Pintado en la Pared No. 116

Pour la liberté d´expression

La masacre perpetrada en París contra la redacción del semanario satírico Charlie Hebdo ha movilizado a los franceses y ha puesto a discutir en muchas partes del mundo acerca de la libertad de expresión y del respeto a los credos religiosos. Los sucesos sangrientos de París colmaron los noticieros y dejaron en la sombra otros hechos violentos en el mundo, como lo que sucedió casi de modo simultáneo en Nigeria, también en nombre de un fundamentalismo religioso.

Creo que hay razones suficientes para concentrar las cámaras, las plumas y los micrófonos en los tristes sucesos de París. Primero, porque lo sucedido en aquella ciudad es excepcional y rompe brutalmente con lo que ha sido para sus ciudadanos y para los visitantes la atractiva capital de Francia. Ver las calles de París sitiadas por hombres fuertemente armados y en un despliegue militar de la gendarmería nos pone en una situación de guerra y miedo a la que sus habitantes y los turistas no estaban acostumbrados. La sociedad francesa tiene muchos problemas por resolver, es cierto, tiene encrucijadas sociales y raciales enormes y hay injusticias y desigualdades que se amontonan peligrosamente en las comunas que rodean a París, pero aun así Francia se ha distinguido por debatir cotidianamente sus odios y adhesiones; los periódicos, los informativos radiales y televisivos reúnen frecuentemente en mesas redondas a los contendientes políticos. El fogueo argumentativo ante el público ha sido algo común en la vida pública francesa, así que un salto a las situaciones violentas del 7, 8 y 9 de enero constituye un golpe muy fuerte a la sensibilidad colectiva y al imaginario que Francia había logrado difuminar por el mundo. La ciudad de los museos, las universidades y los cafés estuvo asediada por hombres que mataron sin piedad a unos intelectuales en plena reunión del equipo de redacción de un periódico que ofendía a todo el mundo con sus dibujos y que se auto-calificaba como un semanario “irresponsable”.  

Y la segunda razón me parece aún más dramática: un dogma armado hasta los dientes y que se siente ofendido por unos dibujantes cree que lo mejor que puede hacer en nombre de su credo religioso es matar a quienes sólo han sabido usar un lápiz.
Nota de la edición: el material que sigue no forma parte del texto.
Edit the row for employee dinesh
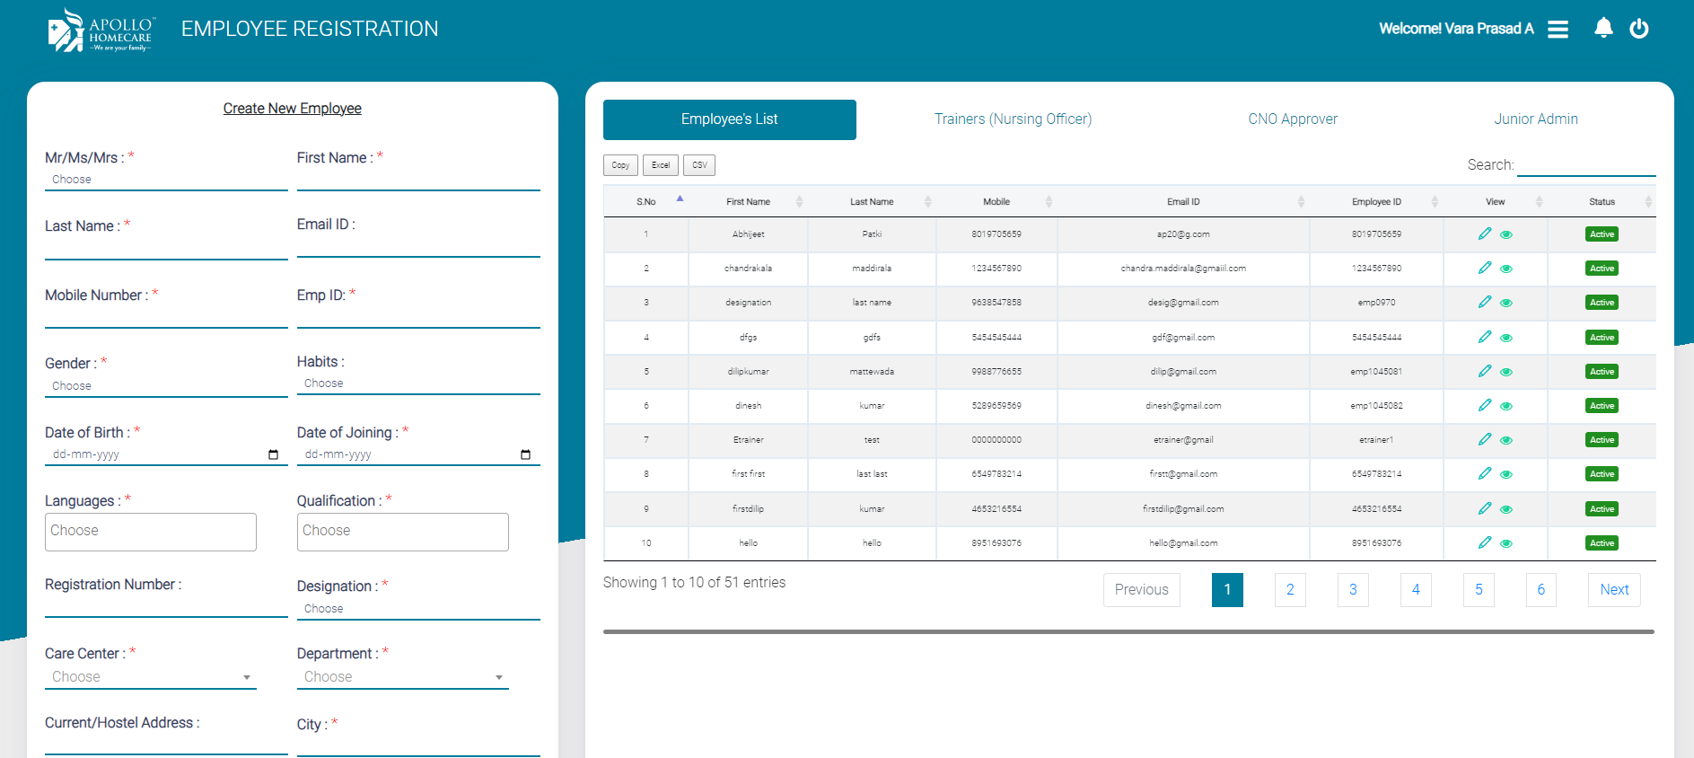The height and width of the screenshot is (758, 1694). click(1484, 406)
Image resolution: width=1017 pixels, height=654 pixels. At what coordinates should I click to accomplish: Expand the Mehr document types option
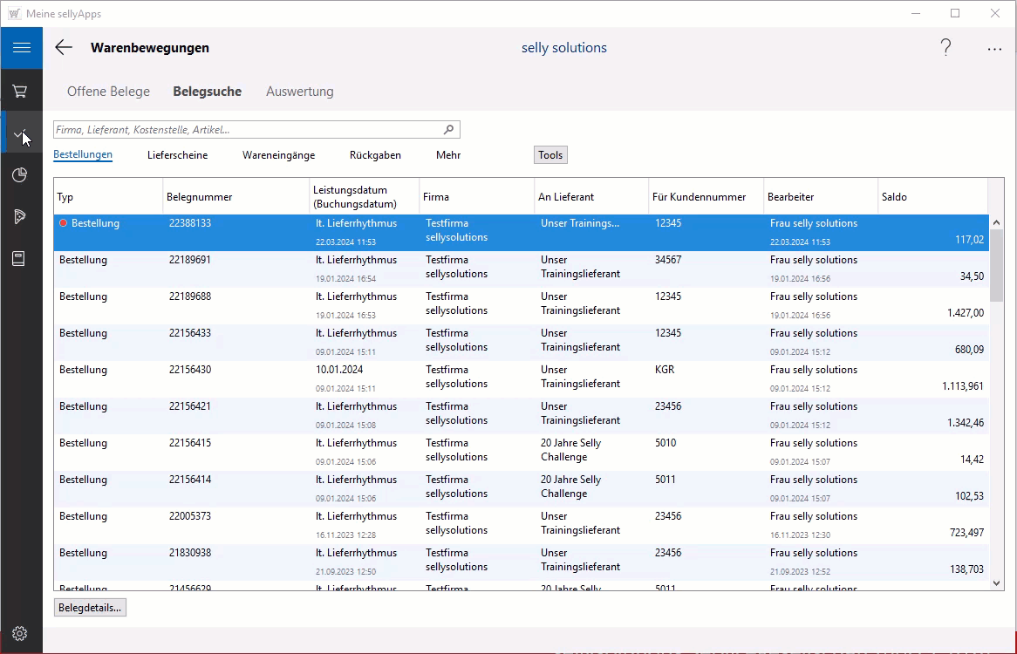click(x=448, y=155)
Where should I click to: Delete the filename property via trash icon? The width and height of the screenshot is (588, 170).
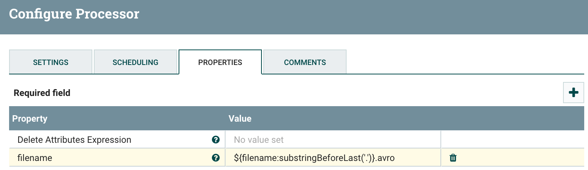(x=453, y=158)
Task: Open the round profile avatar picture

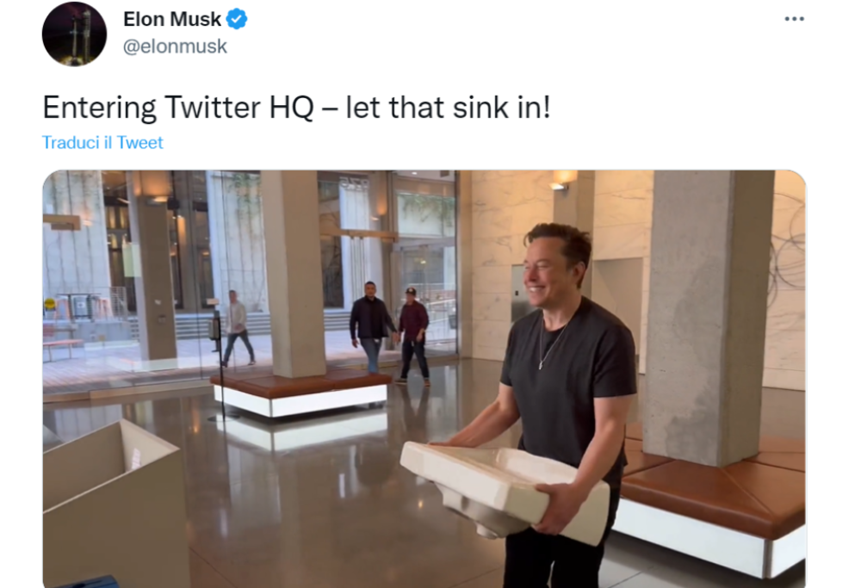Action: pyautogui.click(x=74, y=34)
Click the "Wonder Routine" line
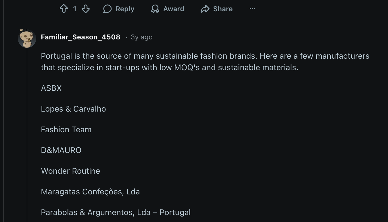Screen dimensions: 388x222 pos(70,171)
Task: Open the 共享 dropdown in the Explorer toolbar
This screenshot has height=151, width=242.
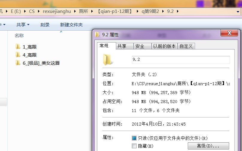Action: click(x=23, y=25)
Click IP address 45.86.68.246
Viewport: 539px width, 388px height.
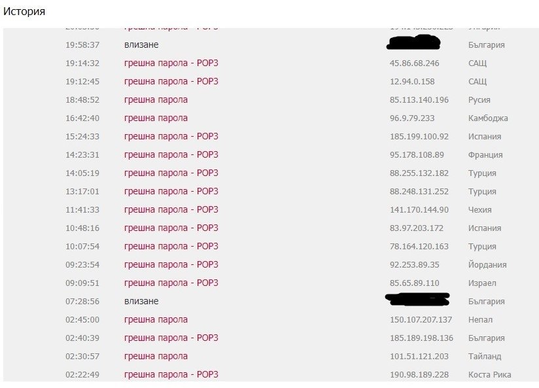(x=415, y=63)
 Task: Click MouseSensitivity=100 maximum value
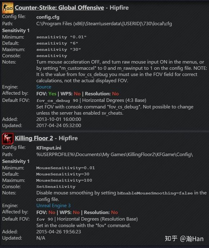click(64, 180)
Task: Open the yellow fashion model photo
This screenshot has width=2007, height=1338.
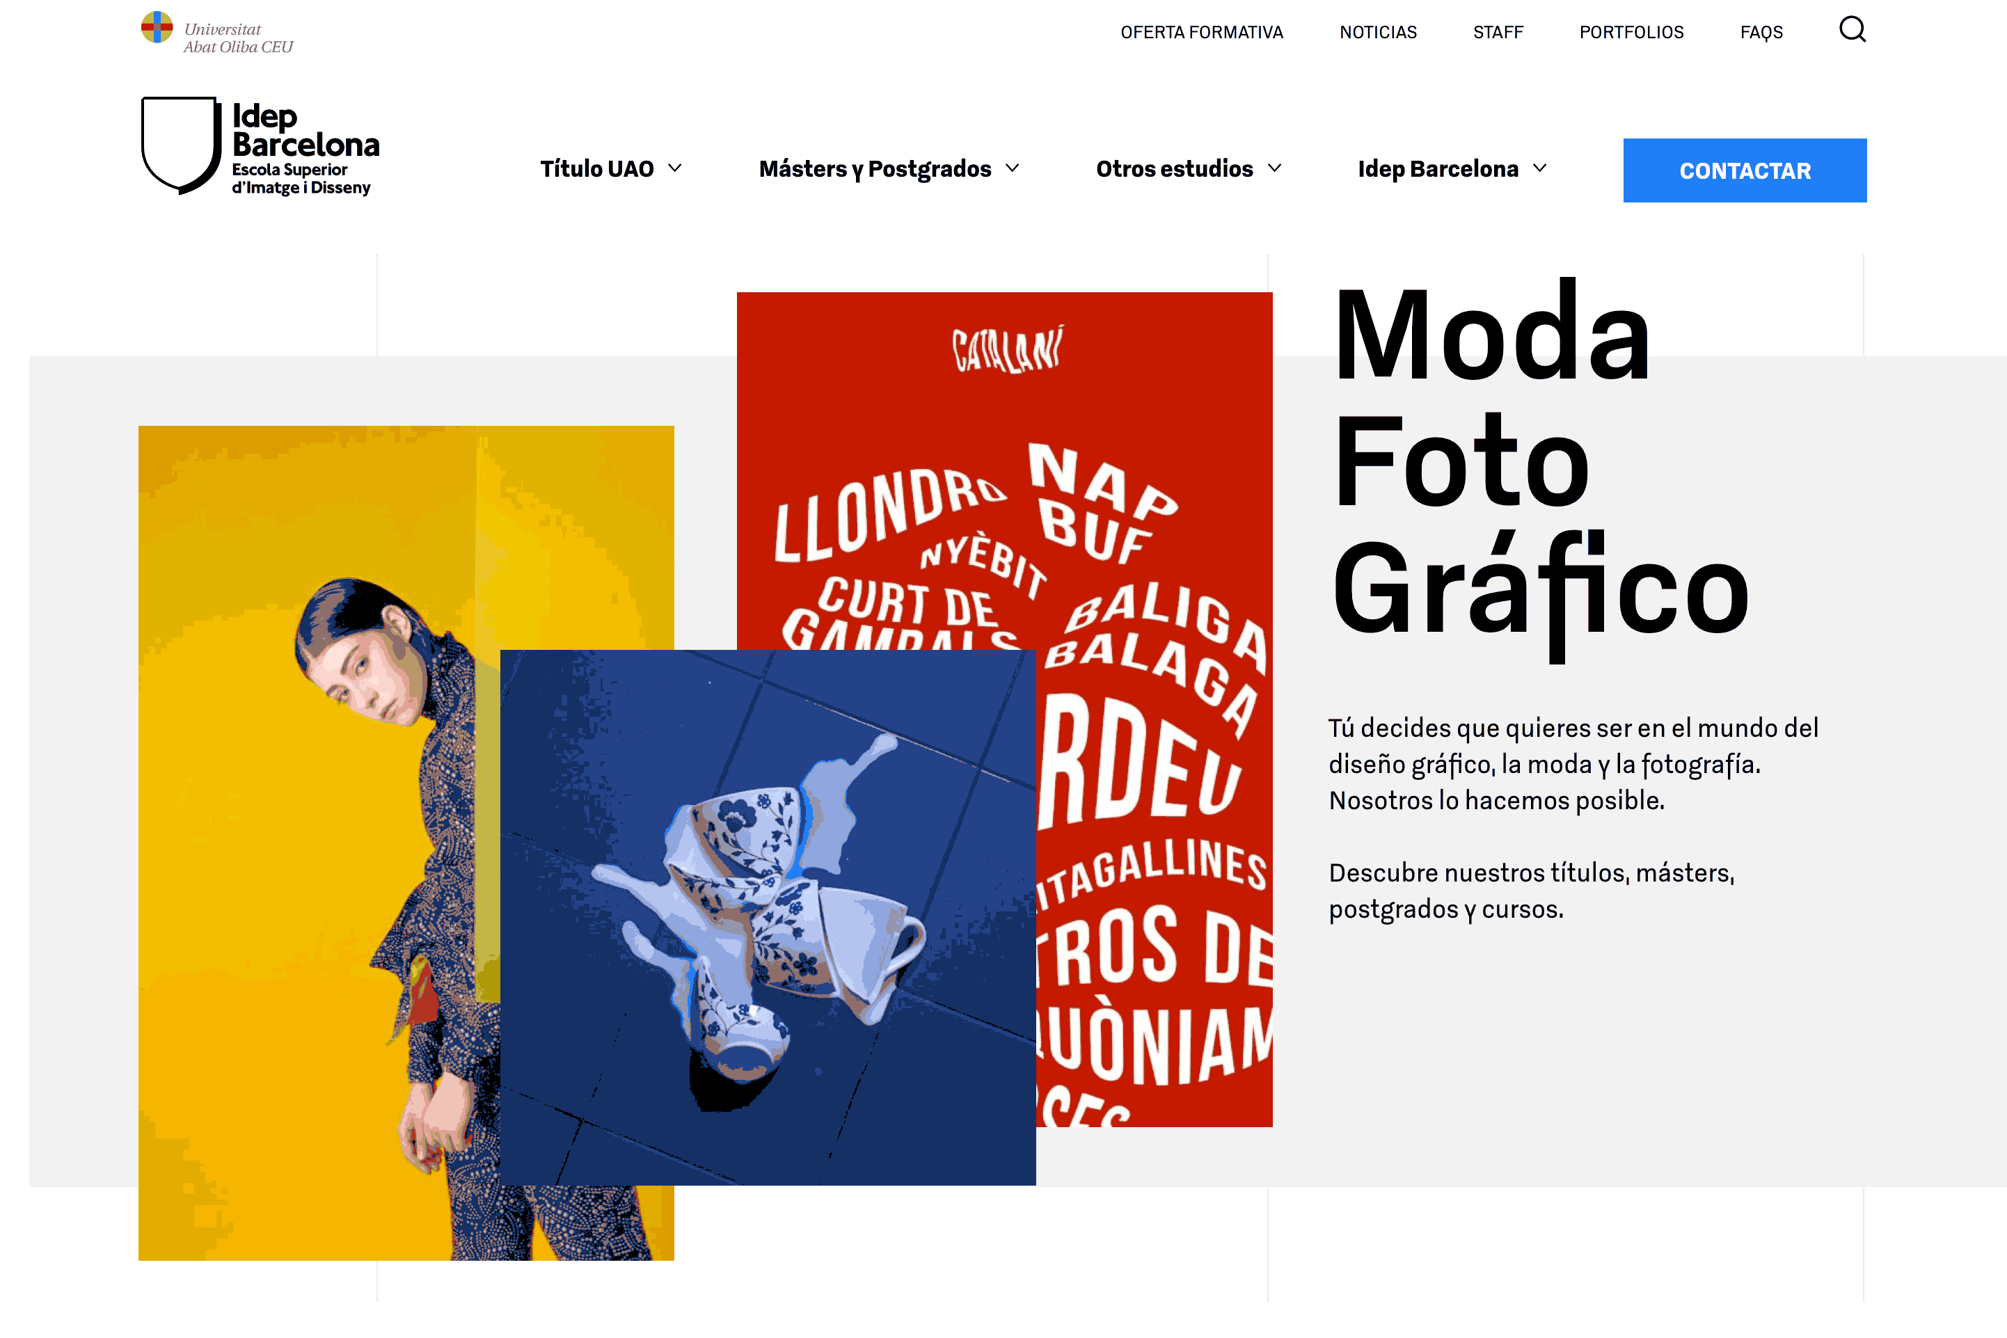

La desproporción es aplastante y habla terriblemente mal de los dogmáticos; demuestra que la adhesión a cualquier credo es siempre ciega e ilusa; que los dogmas son tan débiles que no soportan ni la risa. Ante esto, los matices que el papa Francisco I ha querido poner en consideración son inaceptables; una de las conquistas humanas contemporáneas es la emancipación de la escritura de las formas de censura institucionalizadas por las creencias religiosas. En los primeros pasos de la libertad de prensa, la opinión estuvo controlada para proteger de la palabra y de la risa a las Iglesias; pero luego se logró la libertad absoluta de opinión y se dejó que fuese el mercado de la opinión el propio regulador de lo que triunfaba y lo que perdía en la discusión cotidiana. La máxima volteriana parecía, hasta hoy, haber triunfado: “No estoy de acuerdo con lo que dices, pero haré hasta lo imposible para que puedas decirlo”. Para el jerarca de los católicos, quien se meta con su madre podrá ganarse un puñetazo, de modo que quien se meta con su dios corre el riesgo de algo peor.


Antes de los hechos del 7 de enero, Charlie Hebdo era un semanario que apenas circulaba entre unos sesenta mil suscriptores y era una voz marginal y disonante en la discusión diaria entre los franceses. Era una de las tantas publicaciones de dibujantes satíricos que quedaban colgadas en los quioscos parisinos, incluso podía ser intrascendente para la clase media educada de ese país. Hoy, catapultada por la masacre, la publicación tuvo dos millones de compradores. Muchos de los compradores circunstanciales hicieron largas filas a pesar del frío matutino y compraron el periódico no porque fueran furibundos admiradores de Charlie Hebdo, sino porque como buenos franceses aman la libertad de expresión.